RECORD EXTRACTS below:
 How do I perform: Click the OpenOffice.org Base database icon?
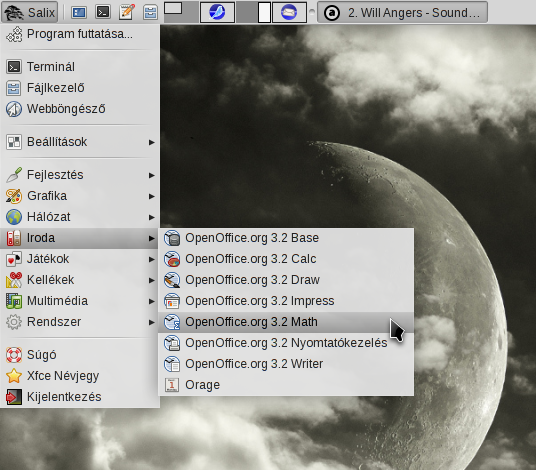(x=172, y=238)
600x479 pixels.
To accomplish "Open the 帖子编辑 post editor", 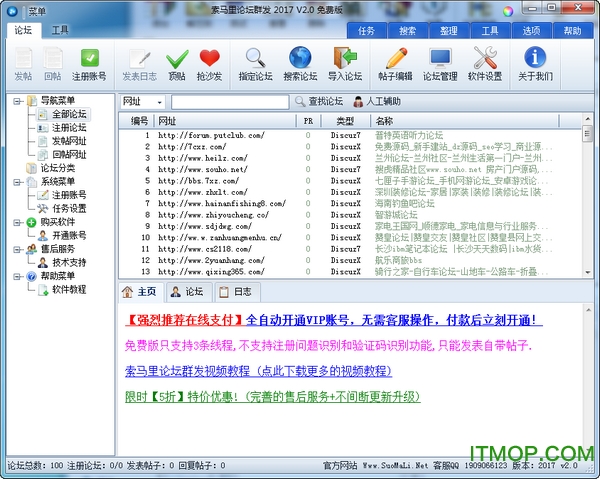I will pos(395,64).
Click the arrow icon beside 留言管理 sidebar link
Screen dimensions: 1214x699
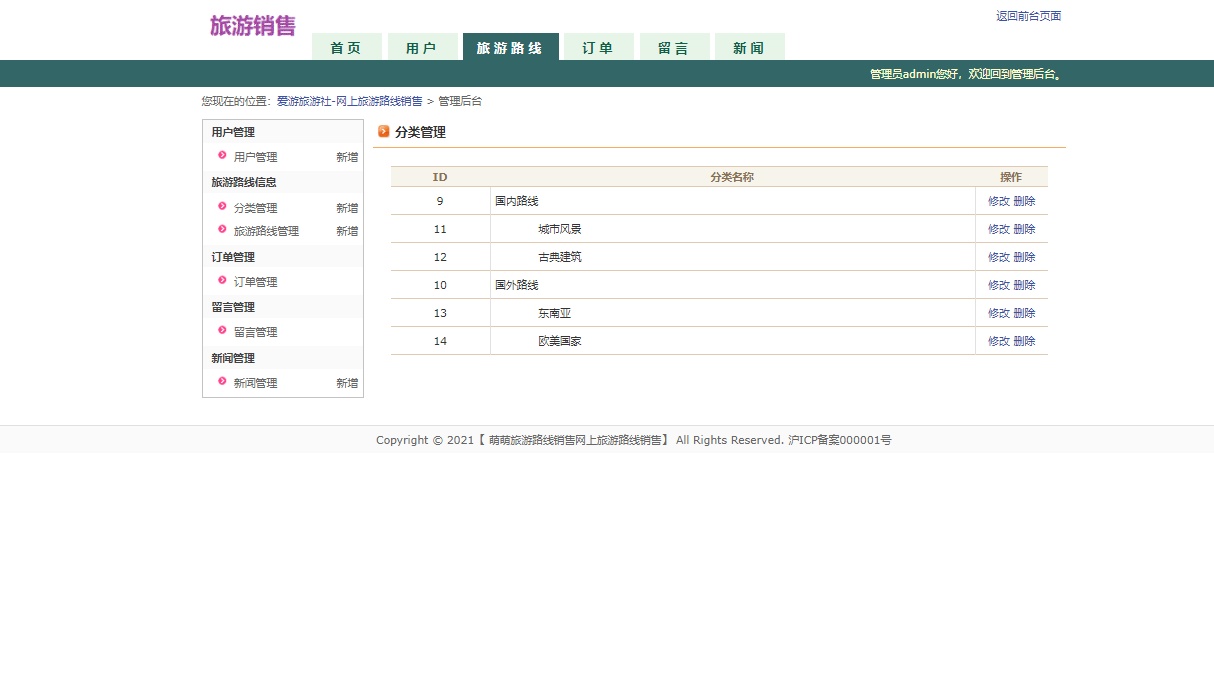pyautogui.click(x=221, y=331)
End of RECORD EXTRACTS.
AIM OF THE TASK —
Please return the lines from the line with "Click the arrow icon beside 留言管理 sidebar link" through the last line of the data, both included, exactly, and without pictures.

RESPONSE BOX —
Click the arrow icon beside 留言管理 sidebar link
Screen dimensions: 1214x699
pyautogui.click(x=221, y=331)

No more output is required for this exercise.